### Supplied text
───
Intersection lineations are linear structures formed by the intersection of any two surfaces in a three-dimensional space. The trace of bedding on an intersecting foliation plane commonly appears as colour stripes generally parallel to local fold's hinges. Intersection lineations can also be due to the intersection of two foliations.

Intersection lineations are measured in relation to the two structures which intersect to form them. For instance, according to the measurement conventions of structural geology, original bedding, S_{0} intersected by a fold's axial plane foliation, forms an intersection lineation L_{0-1}, with an azimuth and plunge defined by the fold. This is the typical cleavage-bedding intersection angle and is diagnostic of the plunge of the fold on all parts of the fold.

==Stretching lineations==

L-teconite mylonite formed from coarse-grained sandstone protolith, Glengarry Basin, Australia. This photograph illustrates a pronounced and prominent stretching lineation plunging steeply to the north, as a rake upon the main shear foliation parallel with the protractor. Stretching lineations may form in any faulting regime when conditions are such that rocks deform ductiley, including extensional, compressional, transpressional, and transtensional.

Stretching lineations are formed by shearing of rocks during asymmetric deformation of a rock mass. Stretching lineations record primarily the vector of greatest stretch, which is perpendicular to the principle plane of shortening.

A stretching lineation may be visualised as a ball of treacle (molasses) which, when pulled, forms a cigar-shaped rod parallel to the direction in which it is pulled. This is parallel to the direction in which a shearing force, as found in a shear zone, stretches the rock. Shortening occurs at the same time as elongation but in a perpendicular sense to the stretched rod.

With reference to the image at right (top), the conglomerate pebbles most likely were deposited as sub-spherical pebbles and boulders. During deformation the rock was flattened and then stretched by movement along a ductile shear zone within which this outcrop resides. The spherical conglomerate pebbles stretched along the direction of movement of this shear zone, attaining their current somewhat flattened cigar-shaped form. The pebbles thus record important information on the orientation of the shear zone (subvertical) and the direction of movement of the shear zone, and the overall change in pebble shape from originally sub-spherical to presently elongate cigar-shaped, allows one to quantify the strain experienced by the rock mass in the geologic past.
───
### Extracted information
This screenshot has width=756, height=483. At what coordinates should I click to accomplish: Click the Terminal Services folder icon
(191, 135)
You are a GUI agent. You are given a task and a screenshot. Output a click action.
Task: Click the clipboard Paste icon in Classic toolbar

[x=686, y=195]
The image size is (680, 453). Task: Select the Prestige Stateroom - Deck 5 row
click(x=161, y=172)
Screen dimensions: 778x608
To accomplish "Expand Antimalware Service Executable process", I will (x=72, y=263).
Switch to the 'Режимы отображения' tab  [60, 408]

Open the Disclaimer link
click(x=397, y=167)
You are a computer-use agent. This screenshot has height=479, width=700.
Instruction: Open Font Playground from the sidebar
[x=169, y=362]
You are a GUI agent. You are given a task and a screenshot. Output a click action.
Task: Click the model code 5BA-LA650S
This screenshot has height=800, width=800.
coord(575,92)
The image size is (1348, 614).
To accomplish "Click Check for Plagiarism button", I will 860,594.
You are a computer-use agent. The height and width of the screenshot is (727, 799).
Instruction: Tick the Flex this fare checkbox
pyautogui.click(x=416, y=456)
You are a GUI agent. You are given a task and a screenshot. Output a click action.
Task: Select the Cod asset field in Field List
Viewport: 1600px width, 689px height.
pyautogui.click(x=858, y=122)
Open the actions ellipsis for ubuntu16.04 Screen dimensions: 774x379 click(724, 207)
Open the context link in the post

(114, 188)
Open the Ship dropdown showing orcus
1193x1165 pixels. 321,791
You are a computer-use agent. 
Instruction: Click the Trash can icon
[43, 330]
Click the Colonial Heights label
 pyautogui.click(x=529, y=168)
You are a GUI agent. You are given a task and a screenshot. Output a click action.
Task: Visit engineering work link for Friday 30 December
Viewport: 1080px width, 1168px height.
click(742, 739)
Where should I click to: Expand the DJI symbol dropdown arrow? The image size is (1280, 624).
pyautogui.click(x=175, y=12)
───
### Problem requirements
Resume the passage on intersection and stretching lineations after its last sentence.

### Answer space
Stretching lineations may also manifest as linear features upon pre-existing surfaces such as foliations within shear zones (see image at right, below). In such a case the lineation may not be as obvious in plan and may require measurement as a rake upon a planar surface. In this case, the two lineations are formed in the same deformation event but are manifest differently owing to the different rheologies of the deformed rocks.

Finally, the key difference between a stretching lineation and an intersection lineation is that stretching lineations carry no information on the orientation of other planar fabrics within a rock mass. In the case of the illustrated lineations within the sandstone, they do not record an earlier deformation event's foliation and cannot be used to infer orientation information for folds or original bedding.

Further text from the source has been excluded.